Records for processing
********************
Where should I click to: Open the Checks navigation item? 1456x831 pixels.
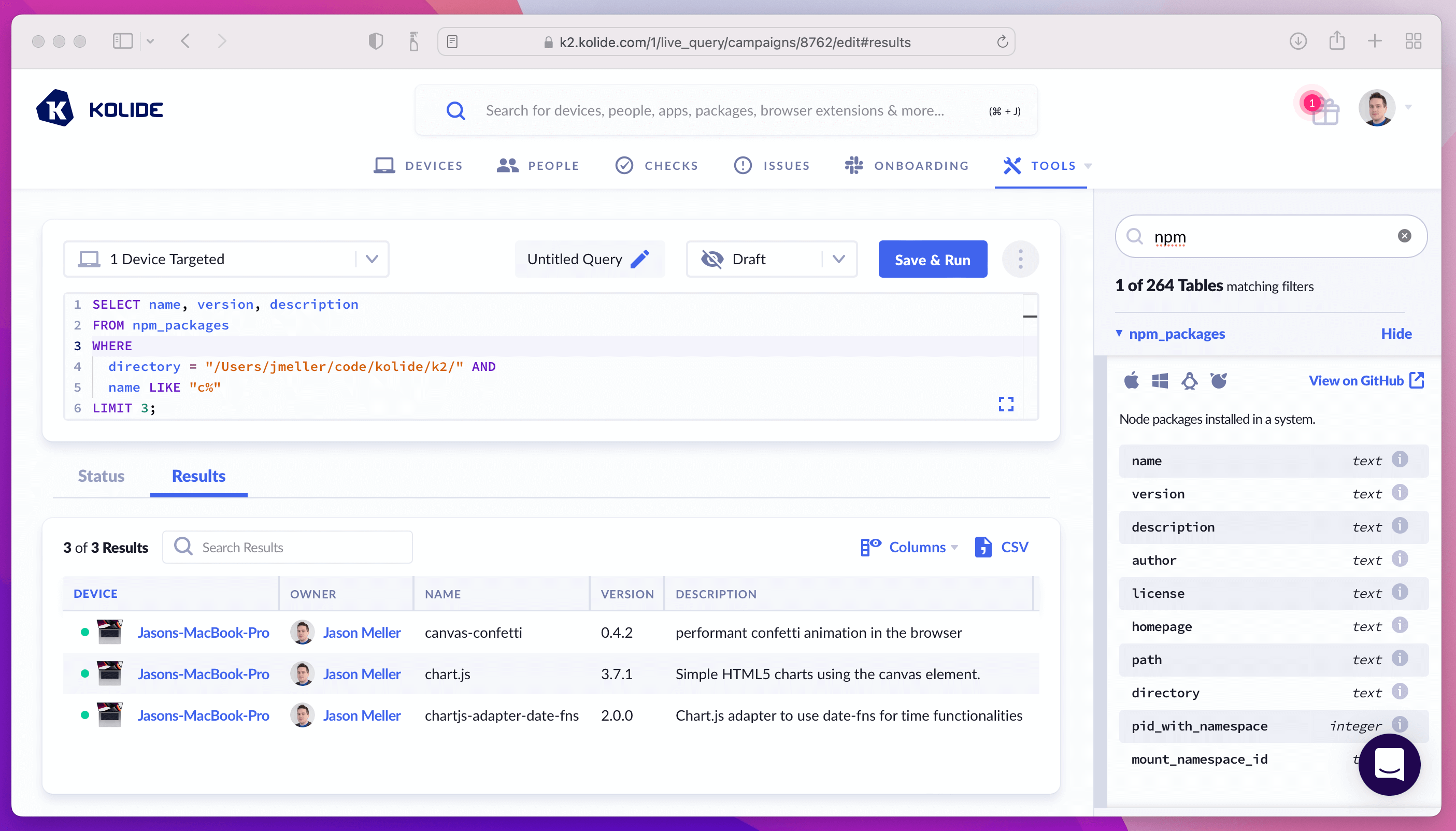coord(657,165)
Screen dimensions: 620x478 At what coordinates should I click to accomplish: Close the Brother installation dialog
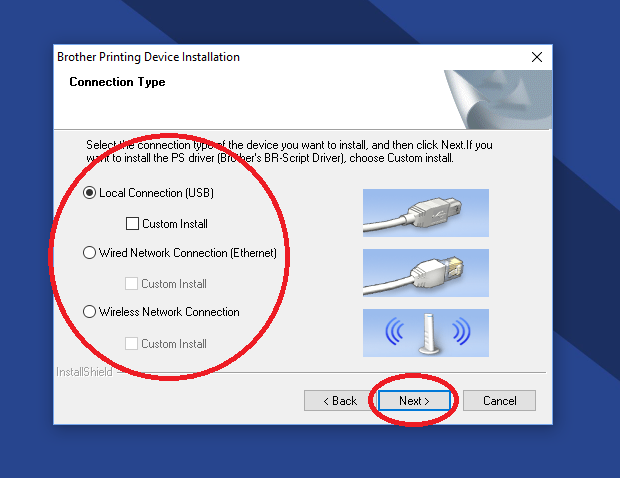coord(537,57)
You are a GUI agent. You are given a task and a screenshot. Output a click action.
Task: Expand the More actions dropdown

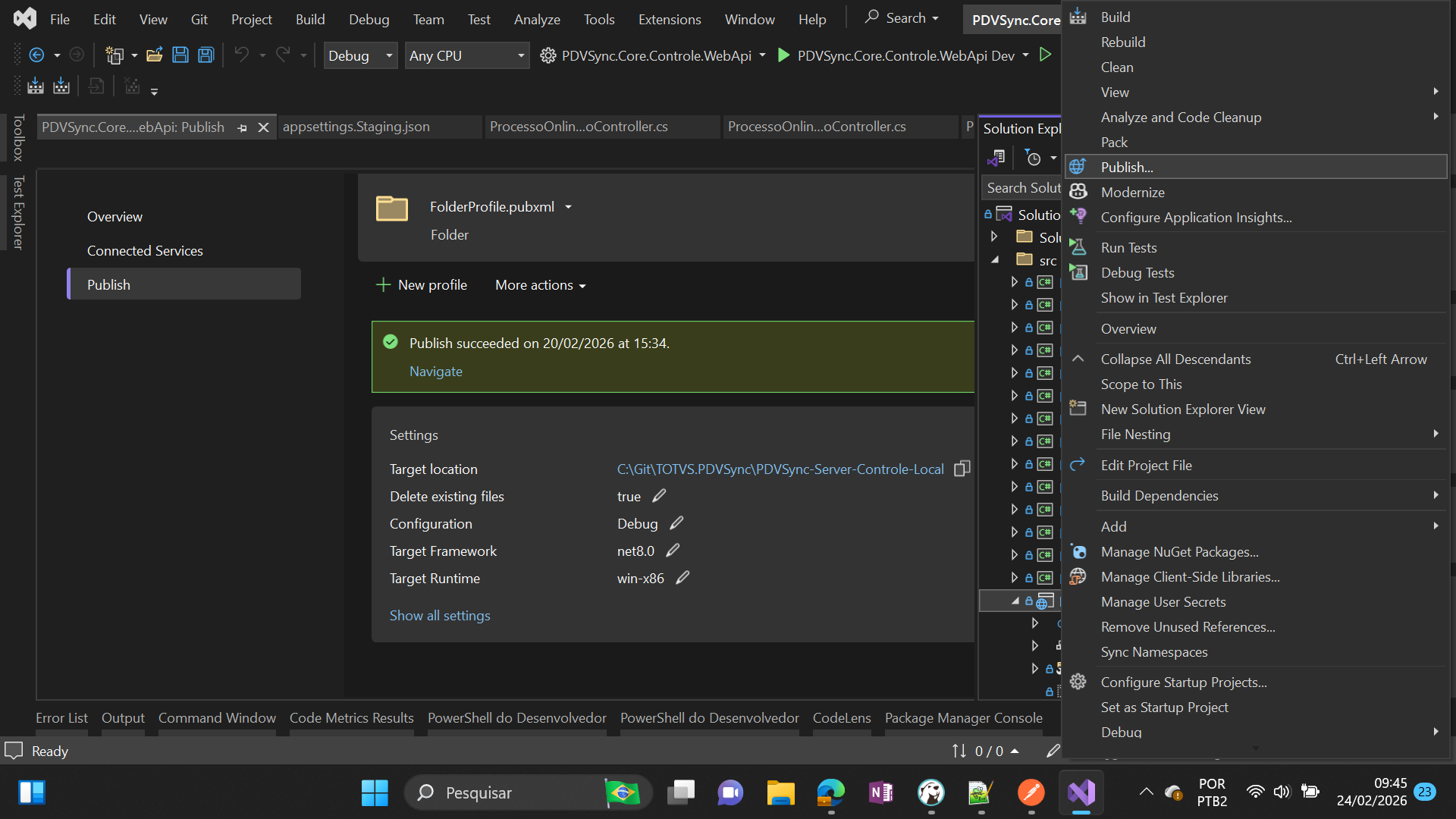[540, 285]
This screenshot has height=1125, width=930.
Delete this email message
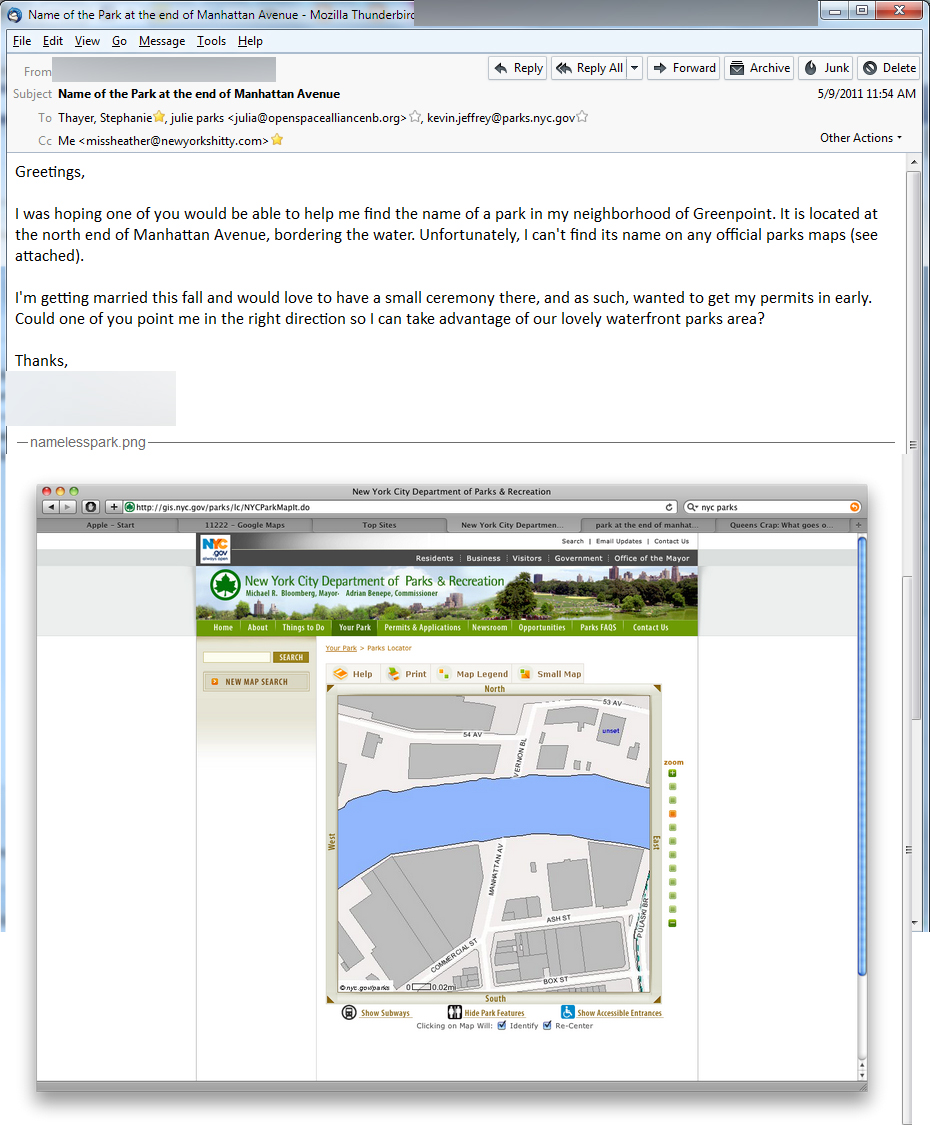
********************
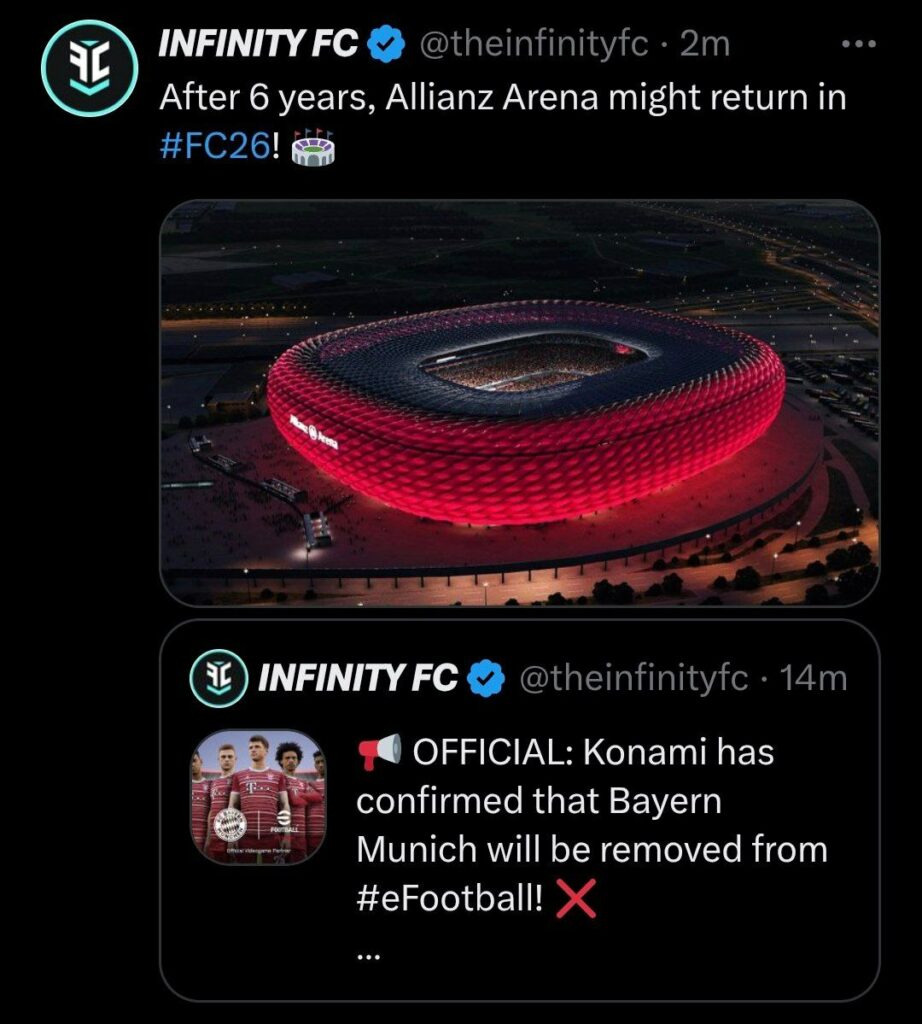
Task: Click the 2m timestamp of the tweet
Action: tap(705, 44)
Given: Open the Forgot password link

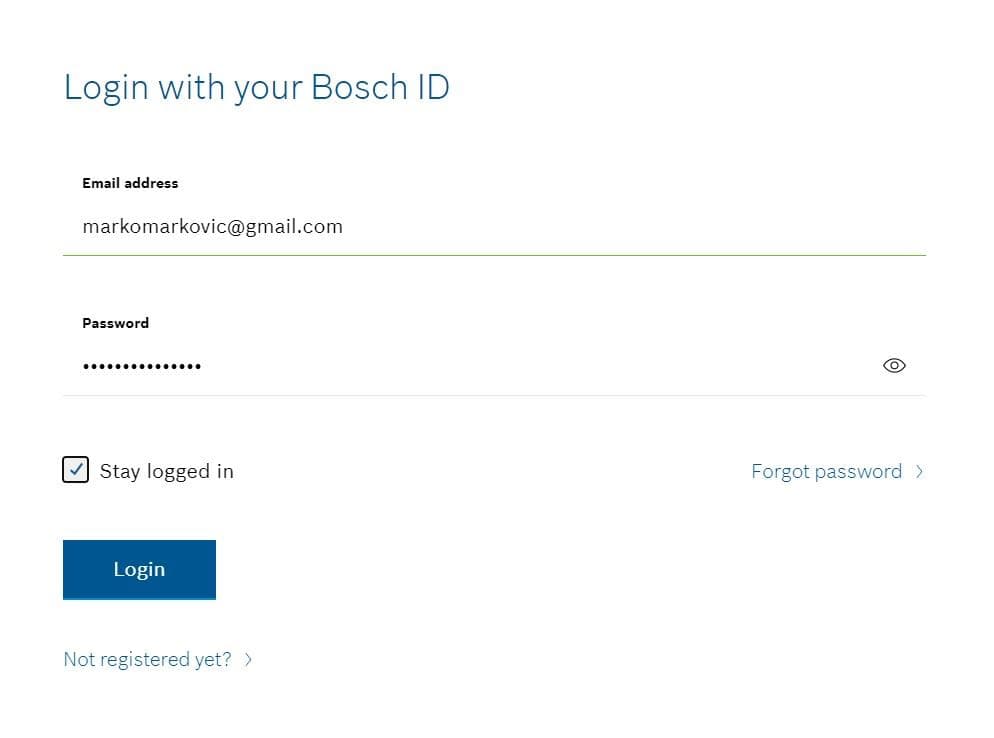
********************
Do this
Which rows contain the string "screenshot", with case counting? Show each of those rows in full.

Response below
You are a GUI agent. You are given a task and a screenshot. Output a click action.
This screenshot has height=1125, width=930.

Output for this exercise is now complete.